Das zweite Argument des Klinikums Neubrandenburg lautet, dass die Mindestmenge als Parameter nicht ausreiche, um die Qualität der Behandlung zu beurteilen. Das Klinikum halte eine gute Ausstattung mit Pflegekräften vor, dies müsse auch berücksichtigt werden. Was sagen Sie zu diesem Argument?


Die Bemühungen den Personalvorgaben zu entsprechen, würdigen wir sehr. Das haben viele Kliniken leider nicht umgesetzt und auch nicht den Rahmen dazu geschaffen. Uns geht es in erster Linie um die vom G-BA festgelegten Personalanforderungen in der Besetzung der Schichten und der geforderten Qualifikationen. Wir wissen, dass es einige Kliniken gibt, die weniger Kinder dieses Gewichtes gut versorgen. Dennoch ist bei nur sieben Frühchen im Jahr die Gefahr groß, dass nicht jede Pflegekraft und auch nicht alle ärztliche Stellvertre-ter allen den zur Versorgung notwendigen Erfordernissen entsprechen können.
Ich bin übrigens sehr beeindruckt über den in der ARD ausgestrahlten Bericht über das Geld, dass mit Frühgeburten verdient wird. Ich finde, diesen Bericht sollte sich jeder Journalist vor einer Berichterstattung anschauen, um auch die Zusammenhänge der Ökonomie der Häuser zu begreifen.


Für den Bundesverband „Das frühgeborene Kind“ haben sie in der Selbsthilfe hunderte Eltern von zu früh geborenen oder kranken Kindern beraten. Haben Sie in ihrer Beratung auch Frühchen-Eltern betreut, die es hinterher bereut haben, dass sie für die Geburt ein kleineres, wohnortnäheres Perinatalzentrum ausgewählt haben – und nicht in ein größeres, weiter entferntes Perinatalzentrum gefahren sind?

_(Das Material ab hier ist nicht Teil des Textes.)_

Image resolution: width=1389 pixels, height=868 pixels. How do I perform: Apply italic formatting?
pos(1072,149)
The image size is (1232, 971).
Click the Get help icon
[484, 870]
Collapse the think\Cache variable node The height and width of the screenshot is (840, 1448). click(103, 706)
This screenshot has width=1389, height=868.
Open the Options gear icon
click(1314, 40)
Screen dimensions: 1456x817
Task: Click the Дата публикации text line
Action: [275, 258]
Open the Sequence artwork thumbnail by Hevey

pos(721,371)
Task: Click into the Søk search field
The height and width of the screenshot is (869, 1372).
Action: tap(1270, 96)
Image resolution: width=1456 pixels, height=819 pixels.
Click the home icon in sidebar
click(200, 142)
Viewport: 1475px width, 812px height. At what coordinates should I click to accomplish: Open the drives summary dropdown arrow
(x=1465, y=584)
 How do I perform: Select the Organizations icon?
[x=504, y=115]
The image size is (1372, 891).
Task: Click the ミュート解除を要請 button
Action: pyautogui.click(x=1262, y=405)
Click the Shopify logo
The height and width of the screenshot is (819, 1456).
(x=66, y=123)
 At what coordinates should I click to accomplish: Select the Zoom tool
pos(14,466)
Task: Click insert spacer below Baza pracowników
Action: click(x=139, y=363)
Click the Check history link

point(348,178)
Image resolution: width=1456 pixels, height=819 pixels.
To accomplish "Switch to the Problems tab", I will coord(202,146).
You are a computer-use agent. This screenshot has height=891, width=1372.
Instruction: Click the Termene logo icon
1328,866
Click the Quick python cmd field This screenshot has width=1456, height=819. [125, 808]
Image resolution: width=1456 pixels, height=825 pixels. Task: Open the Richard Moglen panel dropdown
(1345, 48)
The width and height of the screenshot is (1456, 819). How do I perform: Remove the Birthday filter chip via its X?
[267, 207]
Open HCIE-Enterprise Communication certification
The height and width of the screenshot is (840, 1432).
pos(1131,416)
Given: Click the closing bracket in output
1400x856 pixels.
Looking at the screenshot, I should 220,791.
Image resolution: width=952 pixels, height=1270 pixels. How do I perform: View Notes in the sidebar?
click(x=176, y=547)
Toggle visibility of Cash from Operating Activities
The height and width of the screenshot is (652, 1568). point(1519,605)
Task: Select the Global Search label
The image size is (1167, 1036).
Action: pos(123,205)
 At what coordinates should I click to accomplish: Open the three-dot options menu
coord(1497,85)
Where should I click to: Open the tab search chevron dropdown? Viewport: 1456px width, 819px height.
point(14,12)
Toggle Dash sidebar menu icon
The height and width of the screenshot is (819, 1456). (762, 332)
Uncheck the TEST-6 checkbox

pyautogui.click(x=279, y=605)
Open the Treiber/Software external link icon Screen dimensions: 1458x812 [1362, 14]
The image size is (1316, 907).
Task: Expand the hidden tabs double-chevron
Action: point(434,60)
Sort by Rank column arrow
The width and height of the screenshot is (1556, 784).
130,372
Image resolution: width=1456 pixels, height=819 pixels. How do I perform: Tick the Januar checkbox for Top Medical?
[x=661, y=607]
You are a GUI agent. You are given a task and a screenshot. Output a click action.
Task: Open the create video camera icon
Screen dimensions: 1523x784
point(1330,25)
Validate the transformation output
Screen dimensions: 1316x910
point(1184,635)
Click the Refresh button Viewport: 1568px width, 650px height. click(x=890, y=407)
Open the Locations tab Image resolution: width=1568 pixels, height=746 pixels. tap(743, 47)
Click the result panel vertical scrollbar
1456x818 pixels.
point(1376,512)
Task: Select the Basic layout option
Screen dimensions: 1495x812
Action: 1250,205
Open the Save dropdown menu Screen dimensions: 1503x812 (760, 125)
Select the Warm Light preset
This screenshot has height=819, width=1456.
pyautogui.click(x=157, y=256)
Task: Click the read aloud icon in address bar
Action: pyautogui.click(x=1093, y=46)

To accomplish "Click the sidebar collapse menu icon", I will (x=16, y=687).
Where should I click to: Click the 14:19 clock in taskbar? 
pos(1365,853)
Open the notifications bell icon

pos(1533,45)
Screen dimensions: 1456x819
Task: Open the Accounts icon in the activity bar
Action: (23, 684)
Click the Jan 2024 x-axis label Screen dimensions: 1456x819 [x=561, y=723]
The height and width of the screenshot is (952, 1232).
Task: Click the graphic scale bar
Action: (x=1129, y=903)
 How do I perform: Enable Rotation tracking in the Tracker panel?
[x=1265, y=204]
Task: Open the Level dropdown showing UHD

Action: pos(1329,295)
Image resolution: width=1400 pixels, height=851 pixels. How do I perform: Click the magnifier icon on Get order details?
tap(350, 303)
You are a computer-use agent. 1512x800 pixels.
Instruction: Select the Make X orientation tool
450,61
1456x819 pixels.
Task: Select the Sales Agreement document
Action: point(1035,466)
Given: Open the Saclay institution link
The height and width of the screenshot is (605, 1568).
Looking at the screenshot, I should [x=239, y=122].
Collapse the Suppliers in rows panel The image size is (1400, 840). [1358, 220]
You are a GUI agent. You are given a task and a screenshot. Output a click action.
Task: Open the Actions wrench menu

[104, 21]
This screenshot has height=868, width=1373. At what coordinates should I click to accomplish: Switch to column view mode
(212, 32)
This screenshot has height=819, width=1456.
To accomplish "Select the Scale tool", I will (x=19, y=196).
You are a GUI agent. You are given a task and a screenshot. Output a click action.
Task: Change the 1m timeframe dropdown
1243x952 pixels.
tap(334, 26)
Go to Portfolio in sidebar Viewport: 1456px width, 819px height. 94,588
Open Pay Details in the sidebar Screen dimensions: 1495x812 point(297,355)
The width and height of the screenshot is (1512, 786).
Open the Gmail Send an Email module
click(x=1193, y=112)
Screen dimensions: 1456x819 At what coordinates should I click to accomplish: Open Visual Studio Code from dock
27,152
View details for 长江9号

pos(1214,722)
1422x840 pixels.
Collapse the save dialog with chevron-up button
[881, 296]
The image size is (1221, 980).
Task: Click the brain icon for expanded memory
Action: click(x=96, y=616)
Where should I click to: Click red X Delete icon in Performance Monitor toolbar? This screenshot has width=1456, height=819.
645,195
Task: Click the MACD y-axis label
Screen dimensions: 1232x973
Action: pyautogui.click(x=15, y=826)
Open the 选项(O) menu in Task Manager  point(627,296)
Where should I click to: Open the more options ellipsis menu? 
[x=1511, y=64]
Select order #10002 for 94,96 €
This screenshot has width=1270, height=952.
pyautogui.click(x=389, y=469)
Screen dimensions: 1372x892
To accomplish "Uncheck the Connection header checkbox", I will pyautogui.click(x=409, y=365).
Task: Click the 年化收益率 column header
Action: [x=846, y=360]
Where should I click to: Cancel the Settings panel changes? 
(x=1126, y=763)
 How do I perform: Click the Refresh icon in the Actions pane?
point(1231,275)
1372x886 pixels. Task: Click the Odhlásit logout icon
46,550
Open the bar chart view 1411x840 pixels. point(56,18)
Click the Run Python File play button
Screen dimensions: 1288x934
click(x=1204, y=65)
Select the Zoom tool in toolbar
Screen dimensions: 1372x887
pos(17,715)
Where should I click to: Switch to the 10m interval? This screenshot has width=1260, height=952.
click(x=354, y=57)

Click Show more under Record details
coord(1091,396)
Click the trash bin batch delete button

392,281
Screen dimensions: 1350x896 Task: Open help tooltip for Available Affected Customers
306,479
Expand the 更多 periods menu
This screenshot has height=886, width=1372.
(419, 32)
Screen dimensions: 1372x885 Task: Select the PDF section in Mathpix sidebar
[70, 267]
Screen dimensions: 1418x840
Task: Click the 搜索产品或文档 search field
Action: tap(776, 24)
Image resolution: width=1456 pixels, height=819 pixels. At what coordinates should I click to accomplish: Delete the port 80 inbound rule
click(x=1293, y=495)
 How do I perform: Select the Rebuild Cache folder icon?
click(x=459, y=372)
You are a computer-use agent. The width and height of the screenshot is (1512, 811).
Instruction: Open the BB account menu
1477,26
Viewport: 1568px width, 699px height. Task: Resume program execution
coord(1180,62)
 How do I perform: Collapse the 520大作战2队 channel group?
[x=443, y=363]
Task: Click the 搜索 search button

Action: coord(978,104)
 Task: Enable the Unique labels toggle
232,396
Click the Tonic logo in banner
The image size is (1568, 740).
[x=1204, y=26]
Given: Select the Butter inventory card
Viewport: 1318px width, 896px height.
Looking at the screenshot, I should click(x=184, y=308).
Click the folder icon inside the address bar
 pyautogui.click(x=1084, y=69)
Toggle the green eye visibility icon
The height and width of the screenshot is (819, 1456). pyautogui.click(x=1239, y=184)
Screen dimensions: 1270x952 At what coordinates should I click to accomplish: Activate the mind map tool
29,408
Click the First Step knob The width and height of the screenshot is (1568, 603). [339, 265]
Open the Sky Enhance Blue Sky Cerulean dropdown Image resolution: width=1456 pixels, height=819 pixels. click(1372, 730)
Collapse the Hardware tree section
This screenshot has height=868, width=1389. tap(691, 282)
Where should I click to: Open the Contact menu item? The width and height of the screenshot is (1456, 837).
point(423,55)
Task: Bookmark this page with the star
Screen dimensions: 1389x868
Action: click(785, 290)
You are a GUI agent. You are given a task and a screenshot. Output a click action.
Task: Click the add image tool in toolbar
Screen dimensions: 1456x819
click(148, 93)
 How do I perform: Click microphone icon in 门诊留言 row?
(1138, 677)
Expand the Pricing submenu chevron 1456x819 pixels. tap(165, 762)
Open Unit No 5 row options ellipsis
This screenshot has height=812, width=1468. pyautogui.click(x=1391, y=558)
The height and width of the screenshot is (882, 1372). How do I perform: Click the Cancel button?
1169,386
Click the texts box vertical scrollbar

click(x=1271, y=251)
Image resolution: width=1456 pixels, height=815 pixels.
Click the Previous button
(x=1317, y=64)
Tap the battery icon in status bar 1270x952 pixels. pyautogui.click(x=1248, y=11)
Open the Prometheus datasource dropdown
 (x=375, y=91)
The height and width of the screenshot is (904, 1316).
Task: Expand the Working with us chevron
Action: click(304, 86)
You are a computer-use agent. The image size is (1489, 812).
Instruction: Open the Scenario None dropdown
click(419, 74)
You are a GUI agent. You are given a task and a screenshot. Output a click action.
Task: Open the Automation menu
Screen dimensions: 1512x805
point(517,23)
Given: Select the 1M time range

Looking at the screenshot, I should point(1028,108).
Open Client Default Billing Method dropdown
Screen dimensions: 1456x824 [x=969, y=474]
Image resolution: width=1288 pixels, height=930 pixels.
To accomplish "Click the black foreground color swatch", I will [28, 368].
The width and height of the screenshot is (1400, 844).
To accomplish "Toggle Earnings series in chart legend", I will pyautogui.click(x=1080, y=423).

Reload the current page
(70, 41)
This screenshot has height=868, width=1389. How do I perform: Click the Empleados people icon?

Diese Frage stellt sich in jeder Familie, die plötzlich mit einem Kind entlassen wird, das durch Komplikationen entweder chronisch erkrankt ist oder eben eine irreversible Behinderung aufweist. In diesen Beratungen muss man immer beurteilen, was das Kind mitgebracht hat – natürlich kann es aufgrund der Grund-Unreife des Kindes auch in größeren Kliniken genauso schwierig sein. Aber dennoch, diese Frage, ob sie in der falschen Klinik waren, stellen sich Eltern schon. Und diese Fragen gehen auch nicht mehr weg. Das ist einfach das Schlimme dabei, dass eine Art von Schuld plötzlich eine Rolle spielt, die eigentlich keine Rolle spielen darf. Die Eltern sind Laien, die kriegen ihr erstes Kind, fahren diese Klinik an, die vielleicht nicht genau der geeignete Ort ist – und das können Sie nicht wissen. Und trotzdem verfolgt es gerade die Mütter, dieses: „Hätte ich mich vorher informieren können? Hätte ich es nicht wissen müssen? Da gibt es sogar eine Internetseite, wo man gucken kann, wie viele Kinder hat diese Klinik betreut. Aber die habe ich nicht gesehen.“ Also das sind so Fragen, die dann die Eltern umtreibt. Und die sie einfach nicht loslassen. Und sie brauchen eine ganze Zeitlang, um sich dem anzunehmen, was ist.